Lebanon central bank vice governors propose move to floating FX rate by Sept.
The vice governors of Lebanon's central bank have proposed lifting the longtime peg on the country's local currency and moving to a managed float by the end of September, according to a copy of their proposal seen by Reuters on Thursday.
The Lebanese pound has lost more than 98% of its value on the parallel market since an economic meltdown began in 2019. In February, the central bank devalued the official rate from the decades-old peg of 1,500 to the U.S. dollar to 15,000.
On Thursday, the central bank's vice governors met with a group of parliamentarians to propose changes to the country's monetary policy, primarily by moving to a "managed floating" system to reflect the "real value" of the pound.
Their proposal said the bank would "commit to setting the rules and regulations to move exchange rate into a floating system by end of September 2023 with the ability to intervene when necessary".
It also proposed setting up a new electronic platform for foreign exchanges, but said the bank would continue to buy U.S. dollars in the market when possible to avoid leaning on reserves to prop up the pound.
Central Bank Governor Riad Salameh oversaw the country's pegged currency during his 30-year tenure, which is set to expire at the end of the month.
Salameh is facing charges both at home and abroad of embezzlement of Lebanese public funds.

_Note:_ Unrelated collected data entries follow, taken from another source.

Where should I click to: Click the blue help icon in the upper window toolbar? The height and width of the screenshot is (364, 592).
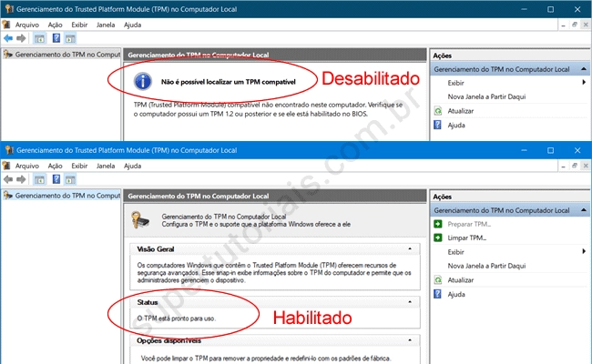pos(56,39)
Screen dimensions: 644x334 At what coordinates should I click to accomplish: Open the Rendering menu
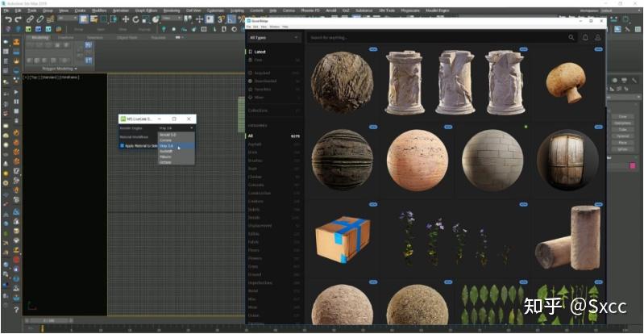click(171, 10)
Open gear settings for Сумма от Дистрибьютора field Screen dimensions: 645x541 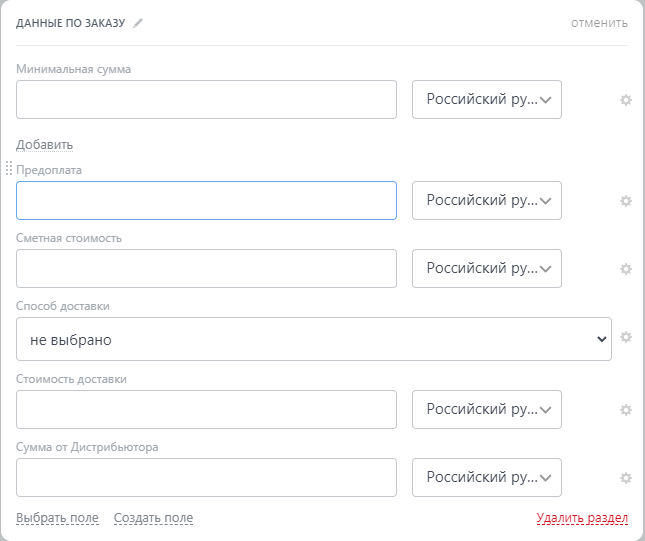626,478
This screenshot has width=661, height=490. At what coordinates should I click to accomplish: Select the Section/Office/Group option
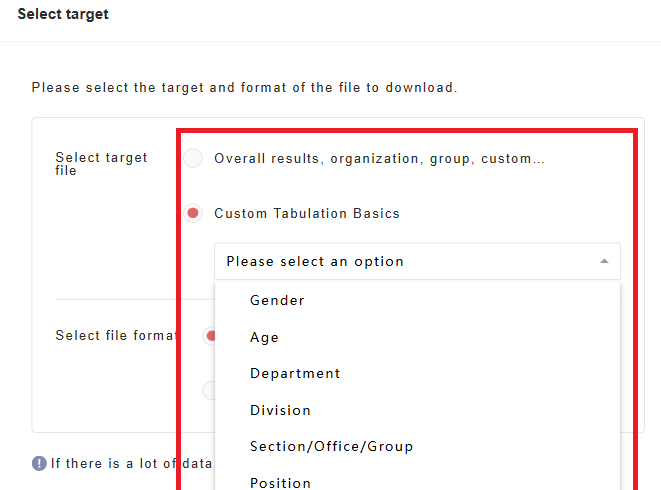(331, 446)
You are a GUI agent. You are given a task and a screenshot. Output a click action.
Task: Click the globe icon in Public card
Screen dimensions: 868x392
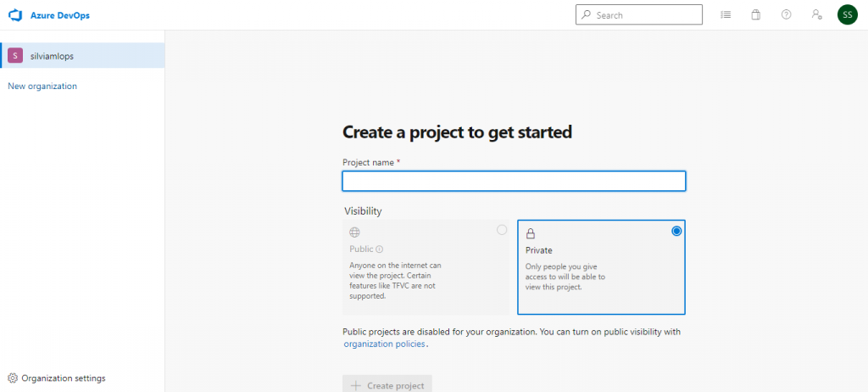pos(354,232)
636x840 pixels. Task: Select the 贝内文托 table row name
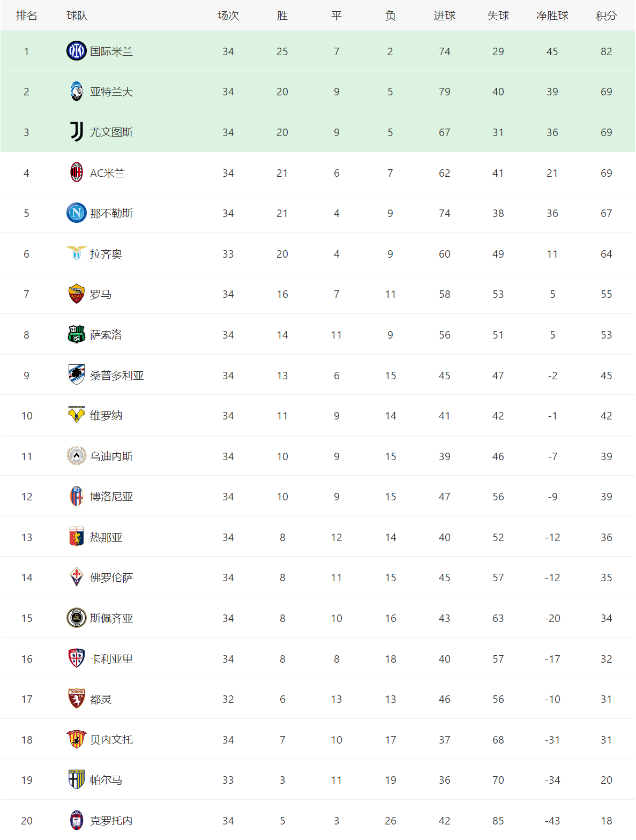[111, 740]
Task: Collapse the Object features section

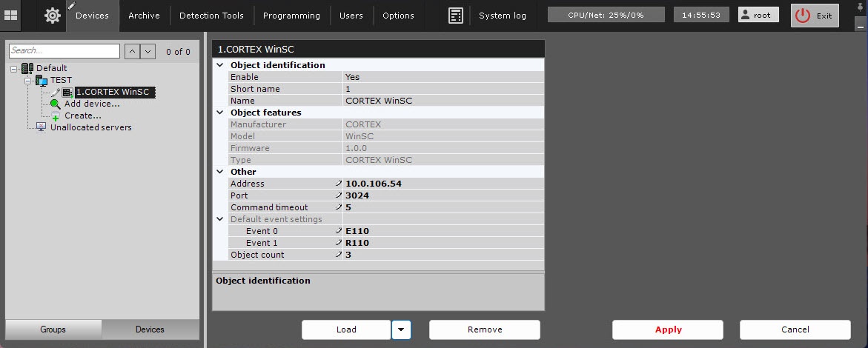Action: [x=219, y=113]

He denies the accusation.
Under his watch, the central bank set up the controversial exchange platform known as Sayrafa as a way to stabilise the Lebanese pound, which nevertheless continued to decline.
Lebanese authorities and international institutions criticised Sayrafa for its lack of transparency, unsustainability and the opportunity it created for arbitrage.
One of the bank's four vice governors, Salim Chahine, told Reuters earlier this week that the bank was planning to phase out Sayrafa once Salameh leaves office.
Without a named successor to Salameh, first vice governor Wassim Mansouri will take over primary responsibilities. Local broadcaster Al-Jadeed quoted Mansouri as saying lawmakers would review their proposal over the next few days.
The plan also proposes that parliament amend legislation to allow the central bank to lend the government up to $1.2 billion over a six-month period and issue bank notes bigger than 100,000 pounds.
Lebanon's economy began collapsing after decades of corruption, profligate spending and mismanagement by the ruling elite, including a policy of central bank lending to the state to support a bloated public sector.
The plan said the 2023 budget should be approved by the end of August and that next year's budget by the end of November.
The document also said the government should approve the gap resolution and restructuring laws by the end of September.
Those laws and the budget completion are among measures required for Lebanon to get access to $3 billion in from the International Monetary Fund.
But the IMF says vested interests in Lebanon have hampered a financial reform programme.